(2 pm. – promoted by ek hornbeck)
The Power Parable
January 9, 2014
Imagine that you have crawled out of the desert. You have not drunk in days, and if you do not have water soon you will die. Only one man has water, but he will not give it to you for free, he wants to be paid.
What is that water worth? To put it another way, what is your life worth?
One answer is that your life is worth everything you will ever earn, minus the cost of subsistence. The water-seller might say “if you die, you will never earn anything again. Therefore everything you earn is because I gave you water. So this water is worth your life’s income.”
Now you might not find life worth living under these circumstances, which amount to slavery. If the water-seller had many possible customers crawling out of the desert, he might find that too many people would rather die than pay, and might reduce his price somewhat to maximize his profit. If one quarter of people would rather die than pay, he might reduce the price to two-thirds of his customers life earnings, and see if most of them were willing to pay that.
Over time he might find that, knowing he’d take two-thirds, once saved his customers wouldn’t work very hard: just enough for subsistence and some alcohol, perhaps. So he might continue to experiment-how much could he take to maximize his profits?
But there is another possibility, back at the original bargain “your earnings, or your life?” What if you decide to take the water whether the water-seller wants you to have it or not? What if you’re willing to use violence? You’re weak, you might not win and if you lose you’re dead, but you might win and if you do you don’t have to pay anything. And if you win, you could start selling water yourself.
The water-seller has to take this into account. Which means he either has to reduce the price he charges so it’s not worth people trying to kill him, or he has to spend some of his profits on security. Thugs, pretty much.
But why pay for his own thugs? Why not pay government, and use its thugs? Everybody chips in some money, the government creates police and an army, and they make sure that customers don’t just take the water. They also solve another problem we hadn’t mentioned, making sure that people keep paying up later once they are no longer dying for thirst. The government enforces the water-seller’s contracts.
It should be pointed out that the water-payer is getting a lot more out of the governments thugs than most ordinary people are. Even if we assume the new police enforce all contracts and stop violence against everyone (as best they can), this guy has a lot more enforcement needs and a lot more people who want to kill him than an ordinary person. So even if everyone pays, say, 10% of income for the police, our water-seller is doing well out of this.

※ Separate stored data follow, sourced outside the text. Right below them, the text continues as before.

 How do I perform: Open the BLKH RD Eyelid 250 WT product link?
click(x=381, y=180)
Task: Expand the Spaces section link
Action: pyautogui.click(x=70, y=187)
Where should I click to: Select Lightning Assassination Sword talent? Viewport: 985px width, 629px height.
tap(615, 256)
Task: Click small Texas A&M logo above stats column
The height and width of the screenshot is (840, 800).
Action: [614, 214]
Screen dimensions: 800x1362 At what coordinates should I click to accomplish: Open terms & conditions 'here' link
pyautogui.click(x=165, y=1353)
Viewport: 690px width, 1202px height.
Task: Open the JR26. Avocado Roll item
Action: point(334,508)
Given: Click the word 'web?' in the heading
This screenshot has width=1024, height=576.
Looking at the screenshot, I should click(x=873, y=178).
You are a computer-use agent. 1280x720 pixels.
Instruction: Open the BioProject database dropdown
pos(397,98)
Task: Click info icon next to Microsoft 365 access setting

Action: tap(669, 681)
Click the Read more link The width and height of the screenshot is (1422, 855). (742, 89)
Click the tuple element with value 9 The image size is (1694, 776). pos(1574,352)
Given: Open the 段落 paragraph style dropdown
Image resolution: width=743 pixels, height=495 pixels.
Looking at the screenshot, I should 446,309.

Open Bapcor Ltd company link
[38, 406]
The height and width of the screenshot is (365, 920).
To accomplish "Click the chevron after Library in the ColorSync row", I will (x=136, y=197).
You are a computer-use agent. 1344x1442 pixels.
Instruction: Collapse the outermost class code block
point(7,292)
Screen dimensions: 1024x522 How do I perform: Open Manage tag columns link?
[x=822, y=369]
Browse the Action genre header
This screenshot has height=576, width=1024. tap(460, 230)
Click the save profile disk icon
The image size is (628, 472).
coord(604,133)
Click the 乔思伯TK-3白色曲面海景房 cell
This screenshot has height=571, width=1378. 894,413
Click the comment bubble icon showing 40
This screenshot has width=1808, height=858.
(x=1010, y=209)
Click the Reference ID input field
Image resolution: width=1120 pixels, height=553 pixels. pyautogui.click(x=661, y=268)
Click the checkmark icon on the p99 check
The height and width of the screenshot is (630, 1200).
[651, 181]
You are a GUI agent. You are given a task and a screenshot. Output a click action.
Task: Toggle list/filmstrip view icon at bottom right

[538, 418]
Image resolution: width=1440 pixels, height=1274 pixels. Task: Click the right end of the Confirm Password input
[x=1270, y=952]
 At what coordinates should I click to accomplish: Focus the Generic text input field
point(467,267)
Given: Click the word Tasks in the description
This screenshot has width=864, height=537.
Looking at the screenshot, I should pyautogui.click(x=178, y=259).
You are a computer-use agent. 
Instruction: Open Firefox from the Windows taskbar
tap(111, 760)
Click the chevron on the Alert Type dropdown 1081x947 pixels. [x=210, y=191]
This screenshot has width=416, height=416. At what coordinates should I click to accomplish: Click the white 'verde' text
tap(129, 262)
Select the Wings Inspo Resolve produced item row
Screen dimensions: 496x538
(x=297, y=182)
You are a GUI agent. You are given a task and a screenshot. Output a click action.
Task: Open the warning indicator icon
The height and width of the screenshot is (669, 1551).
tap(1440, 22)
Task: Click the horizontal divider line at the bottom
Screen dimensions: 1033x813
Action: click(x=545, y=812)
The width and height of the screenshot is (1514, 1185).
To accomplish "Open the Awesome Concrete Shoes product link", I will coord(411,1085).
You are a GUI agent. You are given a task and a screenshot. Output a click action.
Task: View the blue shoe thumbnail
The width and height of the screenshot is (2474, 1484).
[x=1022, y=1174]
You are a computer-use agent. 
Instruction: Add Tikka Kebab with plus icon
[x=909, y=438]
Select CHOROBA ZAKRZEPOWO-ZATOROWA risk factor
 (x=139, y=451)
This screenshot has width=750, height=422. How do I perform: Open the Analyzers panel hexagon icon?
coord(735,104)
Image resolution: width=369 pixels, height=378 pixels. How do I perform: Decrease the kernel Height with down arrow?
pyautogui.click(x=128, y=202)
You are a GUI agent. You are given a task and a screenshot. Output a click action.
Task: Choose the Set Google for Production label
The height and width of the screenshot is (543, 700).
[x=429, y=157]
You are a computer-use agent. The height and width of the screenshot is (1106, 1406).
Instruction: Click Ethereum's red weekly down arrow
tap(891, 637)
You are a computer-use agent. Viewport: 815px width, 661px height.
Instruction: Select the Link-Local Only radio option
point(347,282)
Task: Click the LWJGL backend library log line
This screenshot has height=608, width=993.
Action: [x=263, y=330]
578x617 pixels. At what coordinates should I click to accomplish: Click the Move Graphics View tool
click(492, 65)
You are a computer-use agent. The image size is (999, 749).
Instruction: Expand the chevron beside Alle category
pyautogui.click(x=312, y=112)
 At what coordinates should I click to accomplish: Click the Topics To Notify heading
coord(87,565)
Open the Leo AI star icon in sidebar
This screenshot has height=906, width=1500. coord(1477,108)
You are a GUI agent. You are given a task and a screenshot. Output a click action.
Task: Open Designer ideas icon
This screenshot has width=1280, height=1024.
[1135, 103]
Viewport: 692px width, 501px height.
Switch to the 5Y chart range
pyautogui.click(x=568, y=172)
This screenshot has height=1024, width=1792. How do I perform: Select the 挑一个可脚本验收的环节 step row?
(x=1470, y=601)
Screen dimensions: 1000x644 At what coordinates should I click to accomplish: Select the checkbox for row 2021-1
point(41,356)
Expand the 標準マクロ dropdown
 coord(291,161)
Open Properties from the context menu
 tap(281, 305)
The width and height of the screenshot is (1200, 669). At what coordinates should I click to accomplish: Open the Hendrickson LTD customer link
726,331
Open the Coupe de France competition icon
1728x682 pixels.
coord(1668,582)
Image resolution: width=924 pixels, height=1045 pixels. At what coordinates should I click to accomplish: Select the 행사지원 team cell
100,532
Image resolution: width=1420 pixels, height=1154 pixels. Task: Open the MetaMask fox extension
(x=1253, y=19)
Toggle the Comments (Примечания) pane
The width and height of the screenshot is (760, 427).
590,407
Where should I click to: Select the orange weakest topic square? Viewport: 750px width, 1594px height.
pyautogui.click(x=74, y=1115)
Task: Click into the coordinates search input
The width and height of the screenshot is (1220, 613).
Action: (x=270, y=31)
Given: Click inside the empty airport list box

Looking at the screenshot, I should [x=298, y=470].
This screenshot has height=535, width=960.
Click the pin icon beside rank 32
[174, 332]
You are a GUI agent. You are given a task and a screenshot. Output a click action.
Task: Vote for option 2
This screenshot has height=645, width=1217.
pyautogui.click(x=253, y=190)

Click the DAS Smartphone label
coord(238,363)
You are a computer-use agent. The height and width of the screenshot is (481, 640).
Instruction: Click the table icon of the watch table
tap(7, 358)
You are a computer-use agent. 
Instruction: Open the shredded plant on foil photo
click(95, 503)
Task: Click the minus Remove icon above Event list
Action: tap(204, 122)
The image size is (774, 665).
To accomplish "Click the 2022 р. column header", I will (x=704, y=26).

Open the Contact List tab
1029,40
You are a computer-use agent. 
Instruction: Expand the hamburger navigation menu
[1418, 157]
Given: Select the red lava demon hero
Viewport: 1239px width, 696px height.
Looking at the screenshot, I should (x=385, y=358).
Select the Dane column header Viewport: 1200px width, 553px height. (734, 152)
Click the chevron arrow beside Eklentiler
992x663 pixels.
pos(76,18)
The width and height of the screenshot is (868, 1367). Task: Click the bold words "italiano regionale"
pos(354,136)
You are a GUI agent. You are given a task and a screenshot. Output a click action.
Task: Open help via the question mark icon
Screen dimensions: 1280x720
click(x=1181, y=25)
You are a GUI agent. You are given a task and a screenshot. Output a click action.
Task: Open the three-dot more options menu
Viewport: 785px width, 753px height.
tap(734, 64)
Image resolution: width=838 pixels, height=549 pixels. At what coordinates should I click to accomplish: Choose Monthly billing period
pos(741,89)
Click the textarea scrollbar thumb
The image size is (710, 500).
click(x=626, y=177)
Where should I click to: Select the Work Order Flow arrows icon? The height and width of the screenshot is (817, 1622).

But why should the water-seller pay 10%? If the government has politicians whose money is separate from the government’s money, who can’t just use it as their purse, why not give them personally, say, 2% in gifts. That’s enough money to make them, personally, filthy rich. And they can lower water-seller taxes (after all, he saves lives and is a lynchpin of the economy) and raise them on other people. With a bit of work he might not pay any direct taxes, only gifts, and the rest of the population will pay for the enforcement of his contract rights. Yes, that reduces the post-subsistence money he gets from the people whose lives he saved, but for every dollar spent on enforcement he would have only gotten two-thirds anyway.